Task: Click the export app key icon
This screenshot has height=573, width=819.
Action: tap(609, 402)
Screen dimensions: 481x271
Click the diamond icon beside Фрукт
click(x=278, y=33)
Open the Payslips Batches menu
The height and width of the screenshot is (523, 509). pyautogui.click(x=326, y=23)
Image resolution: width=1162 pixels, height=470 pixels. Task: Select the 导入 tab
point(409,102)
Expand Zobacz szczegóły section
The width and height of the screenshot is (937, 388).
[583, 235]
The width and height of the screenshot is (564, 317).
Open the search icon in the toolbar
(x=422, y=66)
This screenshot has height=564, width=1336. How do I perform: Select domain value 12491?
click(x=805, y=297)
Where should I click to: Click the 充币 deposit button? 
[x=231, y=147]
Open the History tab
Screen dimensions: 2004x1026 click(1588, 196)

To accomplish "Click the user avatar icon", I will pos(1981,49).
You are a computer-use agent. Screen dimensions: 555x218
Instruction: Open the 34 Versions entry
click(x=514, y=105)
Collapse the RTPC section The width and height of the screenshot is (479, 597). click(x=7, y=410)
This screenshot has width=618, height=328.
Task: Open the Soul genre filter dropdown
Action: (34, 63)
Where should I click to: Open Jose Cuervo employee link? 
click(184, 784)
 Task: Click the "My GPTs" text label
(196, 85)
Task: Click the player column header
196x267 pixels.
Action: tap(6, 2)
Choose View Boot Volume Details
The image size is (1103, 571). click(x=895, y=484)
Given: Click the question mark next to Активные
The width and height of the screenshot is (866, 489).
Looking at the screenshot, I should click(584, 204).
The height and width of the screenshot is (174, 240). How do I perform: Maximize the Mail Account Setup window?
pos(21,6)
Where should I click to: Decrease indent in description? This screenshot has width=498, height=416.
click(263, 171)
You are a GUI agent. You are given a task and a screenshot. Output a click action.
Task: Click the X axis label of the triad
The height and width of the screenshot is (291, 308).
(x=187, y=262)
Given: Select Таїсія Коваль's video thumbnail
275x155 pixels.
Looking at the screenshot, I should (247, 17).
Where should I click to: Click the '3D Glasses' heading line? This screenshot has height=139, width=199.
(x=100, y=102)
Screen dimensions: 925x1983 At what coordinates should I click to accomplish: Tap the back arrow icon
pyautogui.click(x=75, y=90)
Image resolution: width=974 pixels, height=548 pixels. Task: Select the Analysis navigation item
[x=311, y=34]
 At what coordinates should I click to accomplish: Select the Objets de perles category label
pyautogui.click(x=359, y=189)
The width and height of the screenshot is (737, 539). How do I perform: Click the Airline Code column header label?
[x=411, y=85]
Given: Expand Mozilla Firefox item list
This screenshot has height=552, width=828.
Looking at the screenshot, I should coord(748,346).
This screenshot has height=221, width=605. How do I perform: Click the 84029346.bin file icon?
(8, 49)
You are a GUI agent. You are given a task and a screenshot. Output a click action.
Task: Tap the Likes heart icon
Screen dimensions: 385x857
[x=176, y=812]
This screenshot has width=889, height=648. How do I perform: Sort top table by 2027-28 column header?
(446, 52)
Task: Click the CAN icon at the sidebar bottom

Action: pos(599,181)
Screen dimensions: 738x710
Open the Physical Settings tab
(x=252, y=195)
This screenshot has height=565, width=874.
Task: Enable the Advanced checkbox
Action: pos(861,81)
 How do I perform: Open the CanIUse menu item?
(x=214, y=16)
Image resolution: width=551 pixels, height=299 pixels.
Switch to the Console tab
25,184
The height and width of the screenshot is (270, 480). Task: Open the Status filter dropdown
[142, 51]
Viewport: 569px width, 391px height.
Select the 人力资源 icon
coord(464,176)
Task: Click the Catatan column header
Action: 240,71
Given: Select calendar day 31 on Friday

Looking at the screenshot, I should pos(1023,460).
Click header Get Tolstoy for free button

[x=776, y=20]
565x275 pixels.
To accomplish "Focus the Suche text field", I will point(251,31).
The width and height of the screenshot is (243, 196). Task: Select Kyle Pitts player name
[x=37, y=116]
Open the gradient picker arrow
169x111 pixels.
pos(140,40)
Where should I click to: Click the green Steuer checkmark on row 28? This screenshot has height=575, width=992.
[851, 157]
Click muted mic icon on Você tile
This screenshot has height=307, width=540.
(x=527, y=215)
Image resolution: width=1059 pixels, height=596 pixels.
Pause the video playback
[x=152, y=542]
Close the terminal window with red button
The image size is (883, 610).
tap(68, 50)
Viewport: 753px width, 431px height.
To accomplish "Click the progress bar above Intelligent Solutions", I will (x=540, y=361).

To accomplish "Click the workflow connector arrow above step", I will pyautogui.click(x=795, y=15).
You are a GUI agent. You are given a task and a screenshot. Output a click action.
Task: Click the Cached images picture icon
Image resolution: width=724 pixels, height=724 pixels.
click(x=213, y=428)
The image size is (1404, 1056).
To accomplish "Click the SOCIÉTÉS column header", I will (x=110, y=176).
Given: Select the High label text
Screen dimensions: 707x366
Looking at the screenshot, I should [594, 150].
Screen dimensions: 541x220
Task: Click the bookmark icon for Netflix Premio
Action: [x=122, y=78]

.....

• **To do**:
The full listing above should be transcribed exactly.

• **Written solution**:
Task: Click the export app key icon
This screenshot has height=573, width=819.
Action: tap(609, 402)
Screen dimensions: 481x271
Click the diamond icon beside Фрукт
click(x=278, y=33)
Open the Payslips Batches menu
The height and width of the screenshot is (523, 509). pyautogui.click(x=326, y=23)
Image resolution: width=1162 pixels, height=470 pixels. Task: Select the 导入 tab
point(409,102)
Expand Zobacz szczegóły section
The width and height of the screenshot is (937, 388).
[583, 235]
The width and height of the screenshot is (564, 317).
Open the search icon in the toolbar
(x=422, y=66)
This screenshot has height=564, width=1336. How do I perform: Select domain value 12491?
click(x=805, y=297)
Where should I click to: Click the 充币 deposit button? 
[x=231, y=147]
Open the History tab
Screen dimensions: 2004x1026 click(1588, 196)

To accomplish "Click the user avatar icon", I will pos(1981,49).
You are a computer-use agent. Screen dimensions: 555x218
Instruction: Open the 34 Versions entry
click(x=514, y=105)
Collapse the RTPC section The width and height of the screenshot is (479, 597). click(x=7, y=410)
This screenshot has width=618, height=328.
Task: Open the Soul genre filter dropdown
Action: (34, 63)
Where should I click to: Open Jose Cuervo employee link? 
click(184, 784)
 Task: Click the "My GPTs" text label
(196, 85)
Task: Click the player column header
196x267 pixels.
Action: tap(6, 2)
Choose View Boot Volume Details
The image size is (1103, 571). click(x=895, y=484)
Given: Click the question mark next to Активные
The width and height of the screenshot is (866, 489).
Looking at the screenshot, I should click(584, 204).
The height and width of the screenshot is (174, 240). How do I perform: Maximize the Mail Account Setup window?
pos(21,6)
Where should I click to: Decrease indent in description? This screenshot has width=498, height=416.
click(263, 171)
You are a GUI agent. You are given a task and a screenshot. Output a click action.
Task: Click the X axis label of the triad
The height and width of the screenshot is (291, 308).
(x=187, y=262)
Given: Select Таїсія Коваль's video thumbnail
275x155 pixels.
Looking at the screenshot, I should (247, 17).
Where should I click to: Click the '3D Glasses' heading line? This screenshot has height=139, width=199.
(x=100, y=102)
Screen dimensions: 925x1983 At what coordinates should I click to accomplish: Tap the back arrow icon
pyautogui.click(x=75, y=90)
Image resolution: width=974 pixels, height=548 pixels. Task: Select the Analysis navigation item
[x=311, y=34]
 At what coordinates should I click to accomplish: Select the Objets de perles category label
pyautogui.click(x=359, y=189)
The width and height of the screenshot is (737, 539). How do I perform: Click the Airline Code column header label?
[x=411, y=85]
Given: Expand Mozilla Firefox item list
This screenshot has height=552, width=828.
Looking at the screenshot, I should coord(748,346).
This screenshot has height=221, width=605. How do I perform: Click the 84029346.bin file icon?
(8, 49)
You are a GUI agent. You are given a task and a screenshot. Output a click action.
Task: Tap the Likes heart icon
Screen dimensions: 385x857
[x=176, y=812]
This screenshot has width=889, height=648. How do I perform: Sort top table by 2027-28 column header?
(446, 52)
Task: Click the CAN icon at the sidebar bottom

Action: pos(599,181)
Screen dimensions: 738x710
Open the Physical Settings tab
(x=252, y=195)
This screenshot has height=565, width=874.
Task: Enable the Advanced checkbox
Action: pos(861,81)
 How do I perform: Open the CanIUse menu item?
(x=214, y=16)
Image resolution: width=551 pixels, height=299 pixels.
Switch to the Console tab
25,184
The height and width of the screenshot is (270, 480). Task: Open the Status filter dropdown
[142, 51]
Viewport: 569px width, 391px height.
Select the 人力资源 icon
coord(464,176)
Task: Click the Catatan column header
Action: 240,71
Given: Select calendar day 31 on Friday

Looking at the screenshot, I should pos(1023,460).
Click header Get Tolstoy for free button

[x=776, y=20]
565x275 pixels.
To accomplish "Focus the Suche text field", I will point(251,31).
The width and height of the screenshot is (243, 196). Task: Select Kyle Pitts player name
[x=37, y=116]
Open the gradient picker arrow
169x111 pixels.
pos(140,40)
Where should I click to: Click the green Steuer checkmark on row 28? This screenshot has height=575, width=992.
[851, 157]
Click muted mic icon on Você tile
This screenshot has height=307, width=540.
(x=527, y=215)
Image resolution: width=1059 pixels, height=596 pixels.
Pause the video playback
[x=152, y=542]
Close the terminal window with red button
The image size is (883, 610).
tap(68, 50)
Viewport: 753px width, 431px height.
To accomplish "Click the progress bar above Intelligent Solutions", I will (x=540, y=361).

To accomplish "Click the workflow connector arrow above step", I will pyautogui.click(x=795, y=15).
You are a GUI agent. You are given a task and a screenshot. Output a click action.
Task: Click the Cached images picture icon
Image resolution: width=724 pixels, height=724 pixels.
click(x=213, y=428)
The image size is (1404, 1056).
To accomplish "Click the SOCIÉTÉS column header", I will (x=110, y=176).
Given: Select the High label text
Screen dimensions: 707x366
Looking at the screenshot, I should [594, 150].
Screen dimensions: 541x220
Task: Click the bookmark icon for Netflix Premio
Action: [x=122, y=78]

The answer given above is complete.